District Health Director Gregg A. Pane defended his agency yesterday, saying that since he took over, he has made great improvements in how the department handles money and provides help to city residents.
The agency is "far different than it was in the past," said Pane, testifying before the D.C. Council Committee on Health. "The Department of Health has made great strides within the last year and a half."
Committee Chairman David A. Catania (I-At Large) scheduled the session to look into problems in District contracting and spending, including $2.1 million spent by the Maternal and Child Health Administration, which is part of Pane's department. That money was spent through a contract intended to set up a phone-answering system and computer databases, but it mostly went to unrelated consultants and conference fees, records show.

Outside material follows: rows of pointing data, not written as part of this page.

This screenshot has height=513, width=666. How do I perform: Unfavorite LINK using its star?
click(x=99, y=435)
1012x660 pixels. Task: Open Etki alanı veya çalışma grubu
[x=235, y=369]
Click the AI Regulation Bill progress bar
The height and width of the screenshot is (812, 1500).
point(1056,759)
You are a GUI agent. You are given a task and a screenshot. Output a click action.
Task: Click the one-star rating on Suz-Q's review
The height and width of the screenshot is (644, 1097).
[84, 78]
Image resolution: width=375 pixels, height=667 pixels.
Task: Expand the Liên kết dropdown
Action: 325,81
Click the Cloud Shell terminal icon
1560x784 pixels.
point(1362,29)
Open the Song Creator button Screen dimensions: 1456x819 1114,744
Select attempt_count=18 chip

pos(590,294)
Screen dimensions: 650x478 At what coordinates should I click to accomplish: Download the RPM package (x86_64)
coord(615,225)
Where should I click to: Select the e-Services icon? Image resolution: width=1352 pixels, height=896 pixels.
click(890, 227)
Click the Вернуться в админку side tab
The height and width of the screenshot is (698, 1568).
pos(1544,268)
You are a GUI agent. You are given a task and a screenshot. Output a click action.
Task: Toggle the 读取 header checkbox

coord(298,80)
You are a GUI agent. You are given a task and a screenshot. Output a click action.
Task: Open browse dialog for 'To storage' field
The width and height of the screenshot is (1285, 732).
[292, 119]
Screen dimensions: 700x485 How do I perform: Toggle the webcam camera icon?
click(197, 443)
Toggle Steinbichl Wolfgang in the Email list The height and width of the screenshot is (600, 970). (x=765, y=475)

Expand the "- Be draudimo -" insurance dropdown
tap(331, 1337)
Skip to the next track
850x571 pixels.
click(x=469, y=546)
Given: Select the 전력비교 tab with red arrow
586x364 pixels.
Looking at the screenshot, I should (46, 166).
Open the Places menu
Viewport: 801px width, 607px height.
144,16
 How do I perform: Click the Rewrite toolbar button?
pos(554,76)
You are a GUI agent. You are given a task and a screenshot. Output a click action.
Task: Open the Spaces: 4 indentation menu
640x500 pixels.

Pane said that he would not defend the contract but that the spending, which took place from 2000 to 2003, was "old, old news." He said the contract is under investigation.
The contract was described in a Washington Post series that ran this week, detailing contracting and spending violations by District officials.
Yesterday, Rep. Thomas M. Davis III (R-Va.), chairman of the House Committee on Government Reform, requested city contracting and payment records, citing the newspaper accounts. Davis asked for a list of every no-bid contract issued by the city since 2000, as well as copies of contracts named in the stories.
"In light of these press allegations, it is essential that the Committee conduct an assessment" of District contracting and spending, Davis wrote in letters to Mayor Anthony A. Williams (D) and Chief Financial Officer Natwar M. Gandhi. Davis asked that the records be delivered within two weeks.
"The District welcomes the scrutiny, since we believe that most procurement in the city is handled in an efficient and cost-effective manner," said Vincent Morris, spokesman for Williams. "We look forward to an outside review, which will certainly counter the misleading picture painted by the Washington Post."
Catania disagreed with Pane that the contracting problems at the Health Department had been solved. He cited a lease that in 18 months cost the city as much in rent as the building is worth. And he said the city is getting nothing from a consulting contract that cost $640,000.
Catania complained about "a round robin of responsibility that doesn't stop with anyone" and said District employees pass the blame among the contracting and finance departments and the agencies running the programs.
The District has a "cultural problem that permits continued mediocrity in this government and ripping off taxpayers," Catania complained.
Pane and his subordinates promised to look into the leases and the $640,000 contract, and said employees were receiving more training to make sure the city gets value for the money it spends.